Patients and methods
Patients
Since 1992, 254 patients (mean age 56.6 years) at our centre have undergone at least one surveillance colonoscopy; 156 patients (mean age 61.8 years) have undergone a second colonoscopy at a mean interval of 4.4 years (range 0.3–10.8 years); 60 patients (mean age 65.3 years) have undergone a third study at a mean interval after the second colonoscopy of 4.0 years (range 0.4–7.5 years), while 15 patients have undergone a fourth surveillance at a mean interval of 3.3 years after the third surveillance. Patient details and endocrine status are given in Table 1. All patients were offered surveillance according to our previous recommendations based on the presence of colonic neoplasia and serum IGF1 levels, i.e. patients with elevated IGF1 levels or who had an adenoma detected were offered repeat colonoscopy after 3 years, while patients with a normal colon or hyperplastic polyp, and serum IGF1 levels within the normal range, were offered repeat colonoscopy after 5 years.
Demographics of patients undergoing repeated colonoscopic screening.
| Colonoscopic screen | ||||
|---|---|---|---|---|
| First | Second | Third | Fourth | |
| No. of patients | 254 | 156 | 60 | 15 |
| Mean age (years (s.d.)) | 56.6 (11) | 61.9 (10) | 65.3 (10) | 71.2 (9) |
| Mean interval between colonoscopies (years (s.d.)) | – | 4.4 (1.9) | 4.0 (1.1) | 3.3 (1.5) |
| Mean cumulative interval (years) | – | 4.4 | 8.4 | 11.7 |
| Mean GH (ng/ml (s.d.)) | 5.5 (13.2) | 2.2 (2.1) | 2.0 (2.3) | 1.9 (1.2) |
| Mean IGF1 (ng/ml (s.d.)) | 328 (232) | 248 (141) | 242 (123) | 229 (68) |
| Mean IGF1 (% of ULN (s.d.)) | 127 (80) | 99 (50) | 101 (50) | 101 (30) |
| No. of subjects (%) with elevated serum IGF1 (>ULN) | 111 (43) | 60 (38) | 27 (45) | 6 (40) |
ULN, upper limit of age-corrected normal range.
Bowel preparation
All patients received 2 l of the osmotic purgative ‘Klean-Prep’ (Norgine Ltd, Harefield, UK) at 6, 4 and 2 h (total 6 l or more) prior to the procedure, with a liquid-only diet for 24 h beforehand. Oral iron was stopped at least 1 week before the start of the preparation. Except for two examinations performed elsewhere, all colonoscopic examinations were performed using an Olympus (Southend-on-Sea, UK) long colonoscope (CF IOTL or CF 230L) by the same operator (P D F). The ileo-caecal valve was visualised in 99% of procedures. Any lesion visualised was recorded and removed by snare diathermy or hot biopsy, and placed in formalin for subsequent histological assessment.
GH and IGF1 measurements
Serum IGF1 was assayed using an in-house RIA after formic acid–acetone extraction, as previously described (20). Age-related reference ranges were established in the same laboratory using serum derived from 150 healthy blood donors.
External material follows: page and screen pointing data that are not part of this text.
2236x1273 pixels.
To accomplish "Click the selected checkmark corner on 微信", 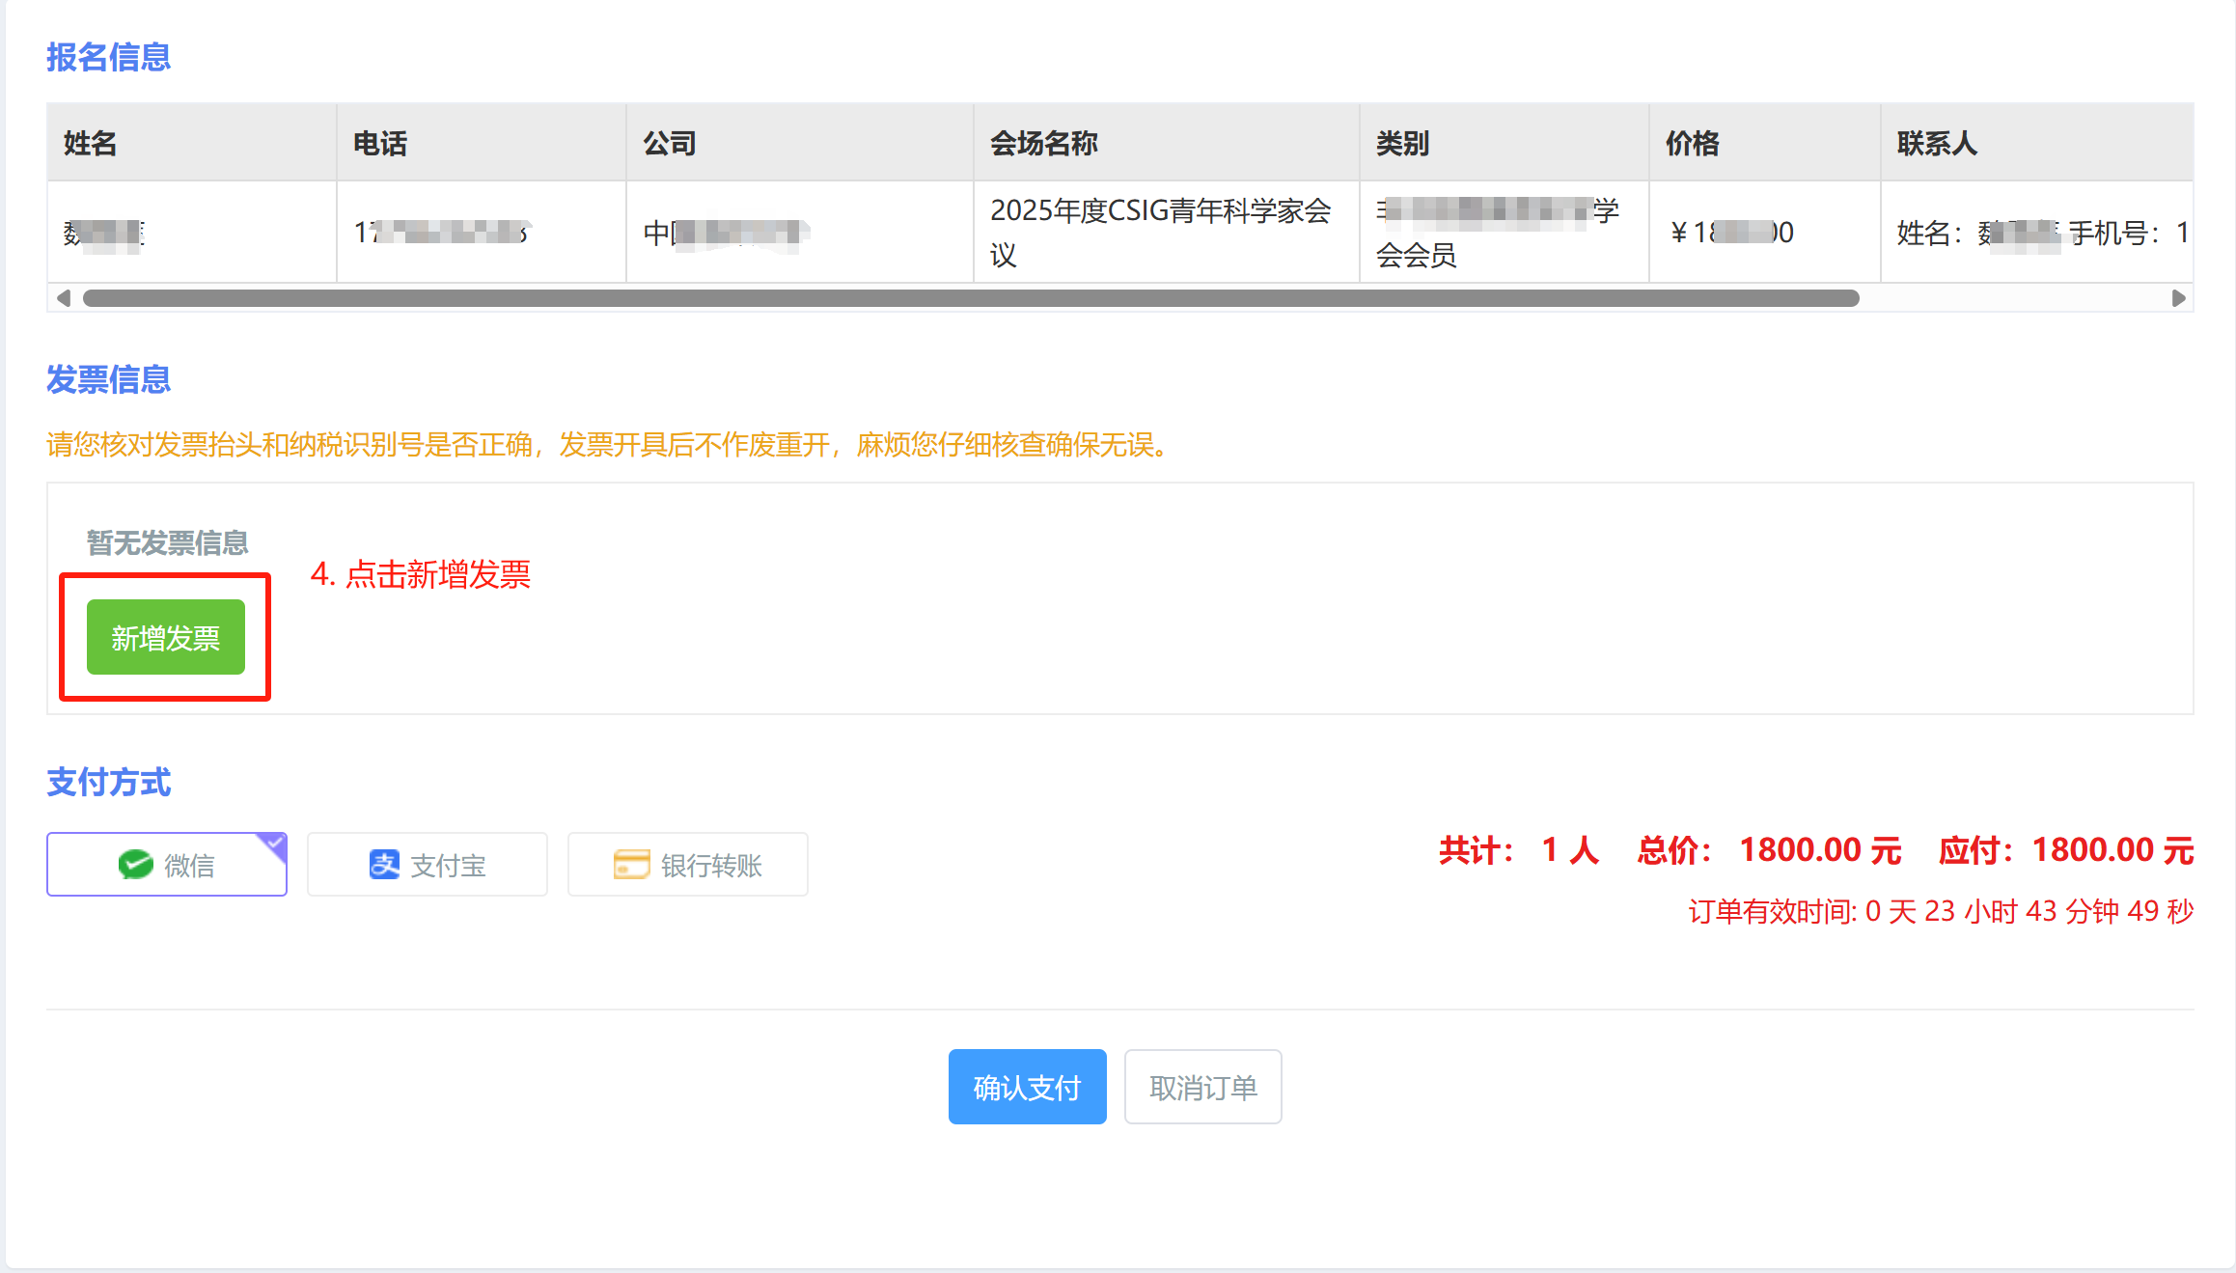I will click(x=275, y=844).
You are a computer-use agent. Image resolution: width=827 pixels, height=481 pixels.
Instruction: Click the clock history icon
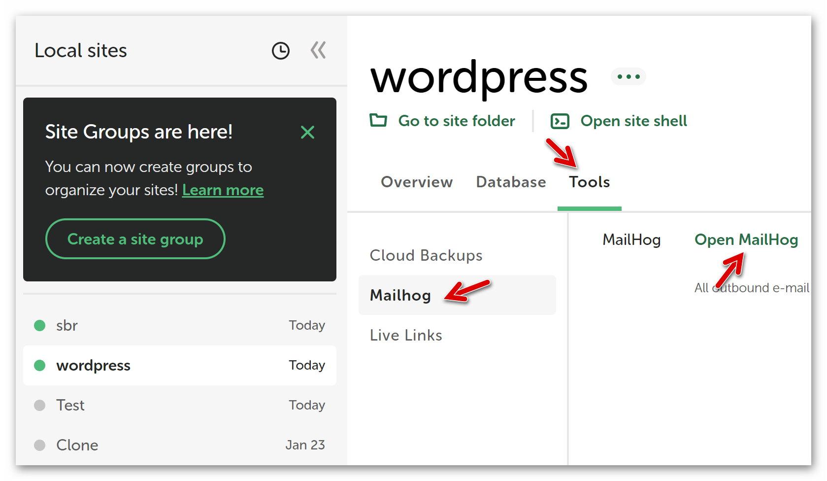pyautogui.click(x=281, y=51)
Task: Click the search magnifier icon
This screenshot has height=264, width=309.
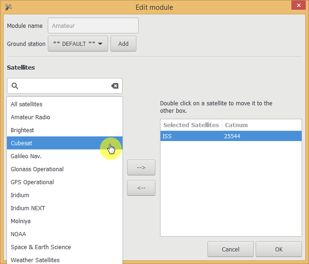Action: 15,86
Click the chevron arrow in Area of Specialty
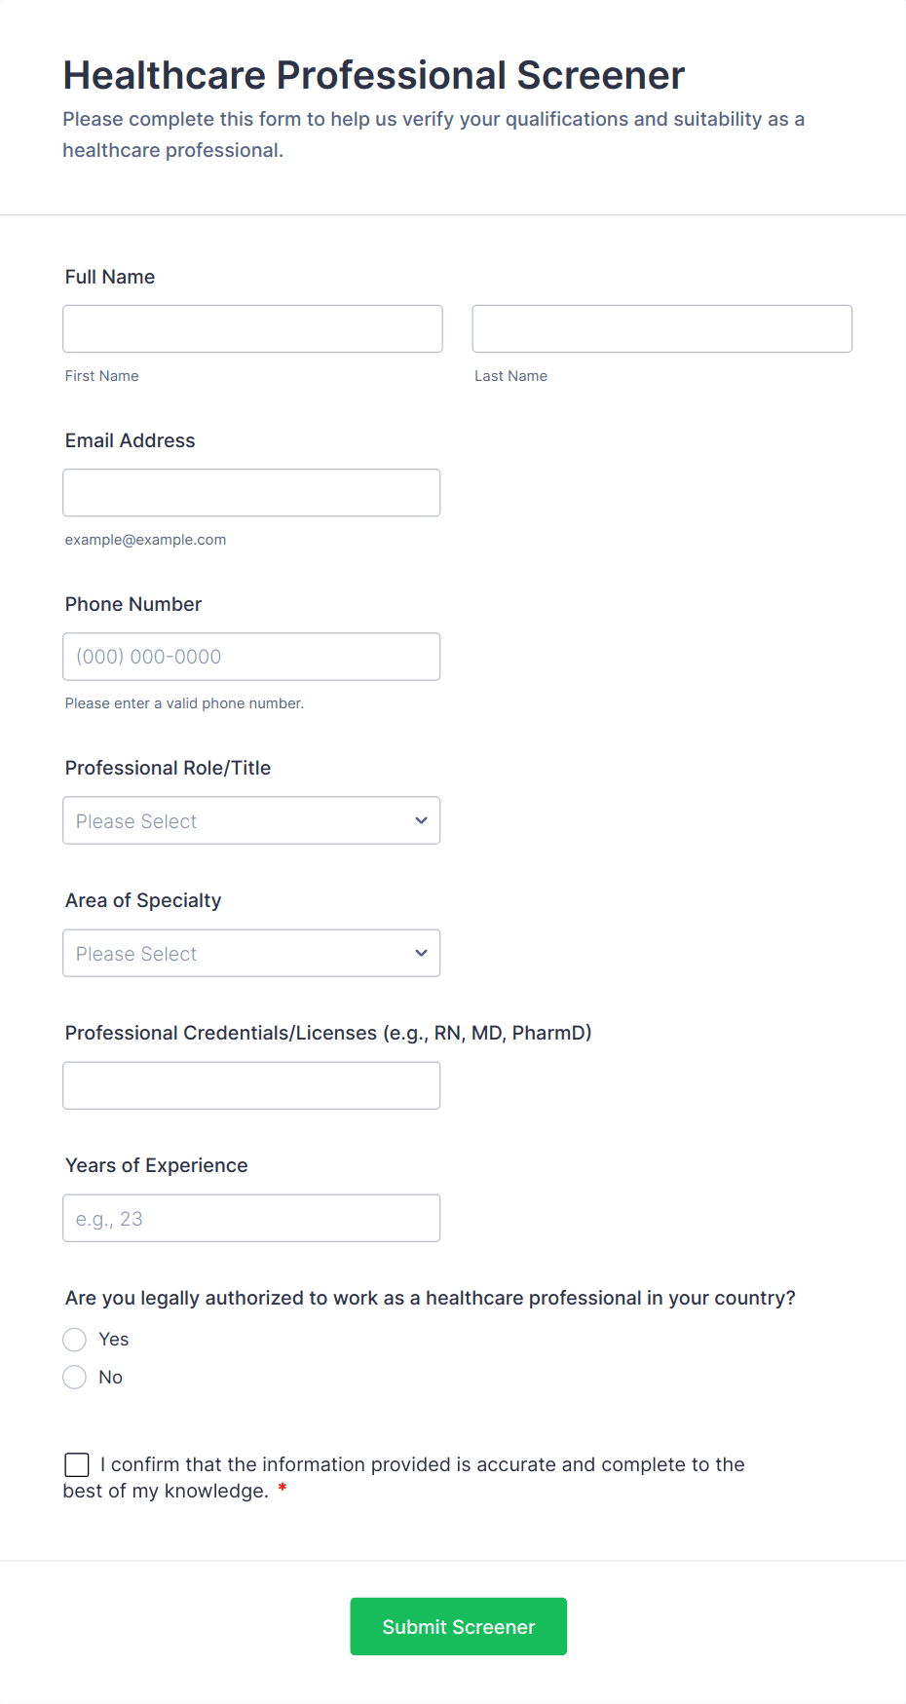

The inter- and intra-assay coefficients of variation (CV) were <10%. Serum GH was measured using a two-site chemiluminescent enzyme immunometric assay on the Immulite 2000 auto-analyser (Euro/DPC Ltd, Gwynedd, UK). This uses the World Health Organization First International Reference Preparation 80/505 with a conversion factor of 2.6 for ng/ml to 1 mIU/l. The inter- and intra-assay CV were <4 and 6% respectively. GH values were taken as the mean of five measurements taken over a 12-h period. GH levels were not measured in patients being treated with pegvisomant, and these were discounted from analysis of GH effects.
Statistical analysis
Normality of data was assessed by the Kolmogorov–Smirnov test using the SPSS 8.0 (Chicago, IL, USA) software package. The Student's t-test was used for between-group comparison of normally distributed data, while analysis of non-parametric data was performed using the Mann–Whitney U test and Fisher's exact test. Significance was taken as P<0.05. Odds ratios (ORs) were calculated using the SPSS 8.0 and Statistica 8.0 software based on logistic regression model.
Results
At the first colonoscopy, 10 patients were found to have a cancer, and an additional 89 (35%) patients were found to have a polyp – 39 patients (15%) with a hyperplastic and 50 patients (20%) with an adenoma. At the second, third and fourth colonoscopies, the number (%) of patients with hyperplastic or adenomatous polyps respectively was as follows: second colonoscopy – 31 (20%) and 24 (15%) of patients respectively; third colonoscopy – 14 (23%) and 8 (14%) patients; fourth colonoscopy – 3 (20%) and 4 (27%) patients (Table 2). One cancer was detected at the second surveillance, but no other cancers were found. There was no association between colonoscopic findings and patient age or gender at any of the screening procedures.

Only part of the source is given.